Cluster analysis (CA) by Ward for Dzierżno Duże Reservoir

Fig. 6

Results of PCA analysis for Dzierżno Duże Reservoir

In conclusion, taking into account the level of industrialization of the studied area, it is very difficult to identify a single source for selected toxic elements in the bottom sediments of the Dzierżno Duże Reservoir. Moreover, the contamination and ecological risk levels, as well as the results of statistical analysis indicate that the major contaminants in the analyzed sediments, which pose the greatest threat to the environment, are Cd, Pb, Zn, and As.
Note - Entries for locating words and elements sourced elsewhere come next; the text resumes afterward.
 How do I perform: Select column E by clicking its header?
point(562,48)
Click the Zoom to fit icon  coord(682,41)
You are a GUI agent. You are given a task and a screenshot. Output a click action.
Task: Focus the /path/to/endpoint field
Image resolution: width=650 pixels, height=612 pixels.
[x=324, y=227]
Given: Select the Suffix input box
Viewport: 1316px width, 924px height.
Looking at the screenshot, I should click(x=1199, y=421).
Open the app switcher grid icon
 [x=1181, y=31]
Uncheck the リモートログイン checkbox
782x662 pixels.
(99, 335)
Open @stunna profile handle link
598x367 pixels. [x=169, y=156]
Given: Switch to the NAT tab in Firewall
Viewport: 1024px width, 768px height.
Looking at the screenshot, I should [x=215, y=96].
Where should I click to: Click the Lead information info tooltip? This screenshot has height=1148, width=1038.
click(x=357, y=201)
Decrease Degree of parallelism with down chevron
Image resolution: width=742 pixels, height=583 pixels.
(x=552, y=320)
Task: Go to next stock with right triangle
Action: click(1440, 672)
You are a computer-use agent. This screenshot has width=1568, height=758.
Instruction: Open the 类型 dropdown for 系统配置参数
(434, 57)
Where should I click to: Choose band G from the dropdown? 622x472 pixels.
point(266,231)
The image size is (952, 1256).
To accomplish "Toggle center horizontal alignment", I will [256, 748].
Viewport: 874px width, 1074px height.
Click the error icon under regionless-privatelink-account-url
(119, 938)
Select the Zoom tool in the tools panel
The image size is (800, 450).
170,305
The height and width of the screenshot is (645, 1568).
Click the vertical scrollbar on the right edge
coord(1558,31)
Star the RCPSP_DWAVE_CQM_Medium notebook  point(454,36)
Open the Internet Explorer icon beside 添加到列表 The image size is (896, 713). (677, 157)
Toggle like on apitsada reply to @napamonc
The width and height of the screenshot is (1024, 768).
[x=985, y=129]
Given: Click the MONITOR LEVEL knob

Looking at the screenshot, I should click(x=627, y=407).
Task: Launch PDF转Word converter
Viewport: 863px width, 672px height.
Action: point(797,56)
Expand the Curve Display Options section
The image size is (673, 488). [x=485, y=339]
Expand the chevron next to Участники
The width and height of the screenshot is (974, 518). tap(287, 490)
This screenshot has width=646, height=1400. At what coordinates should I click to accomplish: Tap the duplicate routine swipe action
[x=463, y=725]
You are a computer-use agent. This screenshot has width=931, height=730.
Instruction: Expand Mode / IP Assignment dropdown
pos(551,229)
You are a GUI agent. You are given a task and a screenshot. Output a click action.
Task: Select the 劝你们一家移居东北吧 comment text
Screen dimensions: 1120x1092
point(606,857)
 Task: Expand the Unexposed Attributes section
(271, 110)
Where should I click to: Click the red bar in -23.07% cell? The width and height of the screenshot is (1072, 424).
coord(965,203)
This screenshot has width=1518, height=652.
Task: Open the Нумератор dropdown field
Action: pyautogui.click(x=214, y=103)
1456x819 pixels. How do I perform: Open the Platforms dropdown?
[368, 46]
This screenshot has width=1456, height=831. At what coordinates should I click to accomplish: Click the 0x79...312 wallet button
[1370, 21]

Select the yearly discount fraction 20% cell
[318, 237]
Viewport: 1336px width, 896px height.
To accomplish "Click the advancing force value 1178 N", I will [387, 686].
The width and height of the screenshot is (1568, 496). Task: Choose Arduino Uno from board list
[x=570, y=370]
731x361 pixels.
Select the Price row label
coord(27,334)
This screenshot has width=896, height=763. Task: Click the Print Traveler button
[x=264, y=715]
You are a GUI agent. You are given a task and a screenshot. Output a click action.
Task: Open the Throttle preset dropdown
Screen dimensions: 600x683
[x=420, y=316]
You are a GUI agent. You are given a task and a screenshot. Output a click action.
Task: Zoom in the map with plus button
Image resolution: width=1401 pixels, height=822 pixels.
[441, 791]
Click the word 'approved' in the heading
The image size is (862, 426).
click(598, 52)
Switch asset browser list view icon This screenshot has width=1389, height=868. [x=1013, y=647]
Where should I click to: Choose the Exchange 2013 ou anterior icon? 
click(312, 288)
The conducted research indicates the necessity of combining chemical analyzes of sediments and ecological risk posed by toxic elements with in-depth statistical analysis, which will allow to determine a probable source of their origin.

Conclusion

In this study, different groups of indices were successfully used to assess the levels of contamination and ecological risk of nine metals (Al, Cd, Cr, Cu, Fe, Mn, Ni, Pb, and Zn) and one metalloid (As) in bottom sediments of the Dzierżno Duże Reservoir located in the key anthropogenic “hot spot” area. In general, the level of contamination and ecological risk associated with the presence of toxic elements in studied sediments, were very high. The highest risk poses Cd, As, Zn, and Pb. Taking into account high industrialization and urbanization of the research area, it can be assumed that toxic elements are probably of anthropogenic origin (except Mn). With reference to the above findings, it must be emphasized that comprehensive analysis of the contamination level and ecological risk of toxic elements in the bottom sediments constitute the basis in assessing the ecological state of water bodies. This is particularly important in case of reservoirs located in the key anthropogenic “hot spot” areas such as Upper Silesia, where all water bodies are of anthropogenic origin. It should be note that water bodies are an integral part of ecological networks in urban and industrial areas and they have important economic, environmental and landscape role. Therefore, for proper assessment of the contamination and ecological risk levels posed by metals and metalloids, determination of their potential source of origin is necessary. In this case, detailed statistical analysis is required. The combination of the abovementioned components, allows an accurate assessment of the ecological status of water bodies.

Notes

Acknowledgements

This work was supported by the National Fund for Environmental Protection and Water Management under the “Program for the reclamation of dam reservoirs in the catchment area of Kłodnica River” (“Program rekultywacji zbiorników zaporowych w zlewni Kłodnicy”, in Polish), developed by the Institute of Environmental Engineering Polish Academy of Sciences in Zabrze, University of Silesia in Katowice, Institute for Ecology of Industrial Areas and Małopolska Grupa Geodezyjno-Projektowa S.A. for the Regional Water Management Board in Gliwice. We would like to thank the University of Silesia in Katowice, Institute for Ecology of Industrial Areas and Małopolska Grupa Geodezyjno-Projektowa S.A. for their support in the course of our work under the above Program. Many thanks to Joanna Kernert for the contribution in data capture necessary to develop the Program based on which this work was created.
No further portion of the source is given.